Bencana, Teodise, dan Pergeseran Pertanyaan Iman
Dalam konteks bencana, pertanyaan teodise “di manakah Tuhan?” sering kali muncul. Namun, dalam perkembangan refleksi iman kontemporer, pertanyaan ini mulai bergeser. Banyak penyintas dan komunitas terdampak tidak lagi berhenti pada pencarian sebab ilahi, melainkan menyaksikan kehadiran Allah melalui wajah-wajah para relawan, komunitas solidaritas, dan tindakan kasih yang konkret. Dengan demikian, fokus refleksi iman bergerak dari spekulasi teologis menuju pertanyaan praksis: apa yang harus dilakukan sebagai komunitas beriman untuk menghadirkan pengharapan di tengah penderitaan?
Yeremia dan Pengharapan di Tengah Krisis
Kitab Yeremia, khususnya Yeremia 33:14–16, menawarkan kerangka teologis yang relevan bagi refleksi Adven di tengah bencana. Nubuat tentang “tunas keadilan” yang akan menegakkan keadilan dan kebenaran disampaikan dalam konteks krisis nasional: ancaman penaklukan Babel dan pengalaman pembuangan. Menariknya, pengharapan yang diberitakan Yeremia bukan berupa janji kemenangan instan, melainkan ajakan untuk menghadapi realitas pahit dengan keberanian iman. Bahkan dalam Yeremia 38:17, penyerahan diri kepada Babel justru dipahami sebagai jalan hidup. Di sini, pengharapan tidak berarti lolos dari krisis, melainkan bertahan dan hidup di dalamnya dengan penyertaan Allah.
Dari Polikrisis ke Metakrisis: Membaca Krisis Secara Teologis
Dalam konteks Indonesia, wacana “polikrisis” sering digunakan untuk menggambarkan tumpukan krisis sosial, politik, ekonomi, dan ekologis. Namun, kritik teologis terhadap istilah ini, sebagaimana dikemukakan oleh Joas Adiprasetya, mengusulkan pemahaman “metakrisis,” yakni kesadaran bahwa manusia tidak berdiri di luar krisis, melainkan terlibat dan berproses di dalamnya. Perspektif ini sejalan dengan nubuat Yeremia yang tidak mengajak umat untuk melarikan diri dari krisis, tetapi untuk mengambil keputusan etis dan eksistensial di tengahnya. Krisis, dengan demikian, menjadi ruang transformasi iman dan praksis keadilan.

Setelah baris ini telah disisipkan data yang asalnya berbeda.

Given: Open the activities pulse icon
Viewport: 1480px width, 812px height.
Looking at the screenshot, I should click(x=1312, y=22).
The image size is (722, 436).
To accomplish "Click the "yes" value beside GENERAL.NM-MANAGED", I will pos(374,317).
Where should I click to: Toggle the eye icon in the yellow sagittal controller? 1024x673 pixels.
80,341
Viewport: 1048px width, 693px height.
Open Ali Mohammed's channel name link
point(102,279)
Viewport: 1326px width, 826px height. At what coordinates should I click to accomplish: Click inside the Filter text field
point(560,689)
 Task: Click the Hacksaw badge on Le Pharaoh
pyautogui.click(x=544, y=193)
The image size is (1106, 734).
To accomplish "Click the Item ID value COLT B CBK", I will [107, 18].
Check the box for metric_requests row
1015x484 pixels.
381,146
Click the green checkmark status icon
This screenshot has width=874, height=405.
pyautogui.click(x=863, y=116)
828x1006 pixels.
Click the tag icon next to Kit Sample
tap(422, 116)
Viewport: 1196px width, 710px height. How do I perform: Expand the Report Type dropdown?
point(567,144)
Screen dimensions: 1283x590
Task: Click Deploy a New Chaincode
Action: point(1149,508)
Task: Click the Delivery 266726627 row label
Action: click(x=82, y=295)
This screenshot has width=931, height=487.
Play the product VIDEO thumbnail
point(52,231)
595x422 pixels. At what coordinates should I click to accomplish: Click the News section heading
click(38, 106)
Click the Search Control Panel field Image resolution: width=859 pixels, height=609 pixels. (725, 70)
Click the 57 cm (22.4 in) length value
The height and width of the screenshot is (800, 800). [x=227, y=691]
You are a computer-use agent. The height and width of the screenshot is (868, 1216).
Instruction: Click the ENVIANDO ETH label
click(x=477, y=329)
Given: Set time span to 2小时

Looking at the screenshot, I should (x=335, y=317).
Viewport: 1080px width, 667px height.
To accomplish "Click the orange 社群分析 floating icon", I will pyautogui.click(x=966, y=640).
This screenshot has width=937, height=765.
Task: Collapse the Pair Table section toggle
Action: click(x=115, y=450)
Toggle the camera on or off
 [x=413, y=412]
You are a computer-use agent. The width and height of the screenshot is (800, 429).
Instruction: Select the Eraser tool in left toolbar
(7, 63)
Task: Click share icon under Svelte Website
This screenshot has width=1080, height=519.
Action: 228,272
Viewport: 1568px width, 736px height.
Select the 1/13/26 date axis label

Adven, Eskatologi, dan Tanggung Jawab Ekologis
Refleksi Adven di tengah bencana juga menuntut perluasan horizon eskatologis. Pemikiran Catherine Keller tentang eskatologi ekologis menegaskan bahwa pengharapan Kristen tidak hanya menyangkut keselamatan manusia, tetapi juga seluruh ciptaan. Bencana alam tidak dapat dilepaskan dari relasi manusia dengan alam dan konsekuensi dari tindakan eksploitatif. Oleh karena itu, pengharapan Adven harus diwujudkan dalam pertobatan ekologis, solidaritas dengan sesama makhluk, dan komitmen pada keadilan ekologis sebagai bagian integral dari iman Kristen.
Penutup: Mengerjakan Pengharapan di Masa Kini
Masa Adven di tengah bencana menantang umat beriman untuk memahami pengharapan bukan sebagai penantian pasif akan intervensi ilahi di masa depan, melainkan sebagai panggilan untuk mengerjakan keadilan dan kebenaran sejak sekarang. Pengharapan itu hadir dalam tindakan-tindakan sederhana: doa, solidaritas, berbagi sumber daya, dan keberpihakan kepada mereka yang menderita. Dengan demikian, Adven menjadi ruang di mana iman bertemu dengan realitas, dan pengharapan eskatologis diwujudkan dalam praksis kasih yang konkret, sebuah kesaksian bahwa Allah tetap bekerja di tengah dunia yang terluka.